Italy vs China – An Intercultural Comparison

7 Jun

Ever since I fell in love with an Italian, I’ve started building my case for this theory: that although Italy and China on the surface couldn’t appear more dissimilar, many cultural values each country holds dear are remarkably close. I actually love thinking about this topic, since I have a huge affinity for both cultures, and my interaction with both Chinese and Italian culture have irrevocably shaped my life’s path.

It’s important to note that culture is often compared to an iceberg.  What’s visible is merely a tiny fraction of the whole entity, and it’s what is below the waterline that is likely to cause a horrendous impact.

Historically, there is a great deal of common ground for my theory.  Both Italy and China are ancient civilizations, responsible for structures and inventions that still shape our modern societies.  And at least one historian, Gavin Menzies, claims that the Chinese “sparked the Italian Renaissance and that Leonardo da Vinci’s inventions were directly influenced by Chinese technical drawings.” And in more recent history, both cultures have experienced totalitarian regimes.

Certainly, what I would call the “external expressions” of Italian and Chinese culture appear radically different.  Consider the architecture, music, food, and certainly, personal expression. Consider the stereotypical gregarious and affectionate Italian, vs the calm and stoic Chinese. Even the commonly held myth that Marco Polo brought pasta from China and introduced it to Italy has been debunked, thanks to documents predating his trip (such as a will and testament that bequeath pasta to a fortunate relative).

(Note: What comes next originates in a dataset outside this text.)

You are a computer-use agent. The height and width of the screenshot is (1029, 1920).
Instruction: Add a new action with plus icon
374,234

Yet still, consider the importance of food to each culture.  In my life, I have only ever been scolded at a Chinese or Italian restaurant – these cultures take everything involving their food so seriously.  They know the way, after millennia, how their food must be prepared, so don’t bother asking for olive oil with your bread in Italy, or for pork-free ma-po dofu in China.  And food is the ultimate social tool – you take time to savor these meals, and to cherish them with the people who are closest to you.

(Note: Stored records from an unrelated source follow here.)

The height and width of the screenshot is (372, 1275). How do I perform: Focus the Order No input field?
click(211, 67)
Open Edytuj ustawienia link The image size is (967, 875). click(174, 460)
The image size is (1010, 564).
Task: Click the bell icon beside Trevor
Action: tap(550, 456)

Speaking of which, family and relationships are paramount.  In both cultures, whom you know means everything.  I’ve been told in Rome, it is simply not possible to get a job without an insider connection, and once you know the right person, you’ve got it.  In China, business is conducted on the strength of the relationships (guanxi) you possess.  On a darker note, both Italy and China have birthed feared organized crime syndicates – the Mafia (Sicily)/Camorra (Napoli), and Triads in China.  In both countries, the organizations were originally conceived as de facto resistance/rebel forces.

Hierarchy and position in both societies are taken very seriously, and it is expected in both cultures to use formal titles, unlike our “low-hierarchy” North American culture where first names, regardless of status, are far more common.  And cultivating “face,” one’s external presentation to the world is embraced in both cultures – where a great deal of emphasis is placed on well-known status symbols – such as the right watch, and the right car.  Interestingly, the Chinese are now one of the top consumers of luxury products in the world – many of which are Italian labels such as Lamborghini, Prada and Versace.

One other area where I see a striking similarity is in the Italian and Chinese approach to rules.  In North America we have a rather rigid approach to rules.  It’s simple – people who follow rules and laws are respected.  People who break or circumvent them are criminals and worthy of contempt.  Our attitude seems well and just, but consider the luxury that allows it to be so.  In culture, its important to avoid a stance of “this is what we do, therefore it’s right; and anything different is wrong.” In Canada and the US, what are our options when we feel that a rule/law is unjust?  We have many.  We can vote someone in or out of office, start a march, create an advocacy group, write letters to the editor, organize a protest, etc. etc. etc.  In Italy, the bureaucratic process to simply pay a bill is crushing (I was told by an acquaintance here that a TV cable company would only cancel his service if he produced a death certificate).  For centuries, Italians have found creative ways to get around the laws on the books, and all agree that not to do so would be impossible to live.  In China, there is a saying, “the mountains are high and the emperor is far away,” and again, it is widely acknowledged that to survive one must understand how to circumvent rules.  In both countries, being a scoff law is not only tolerated, it is respected. This is a very challenging aspect for North Americans conducting business in China, but it can be helpful to be aware that this is an issue, and to understand the reason why.

So, what do you think of this theory?  Last week, I was gratified to meet a British woman who was transferred to Italy after working in Asia, as her employer felt that her time in Asia gave her the culture skill set to succeed in Italy.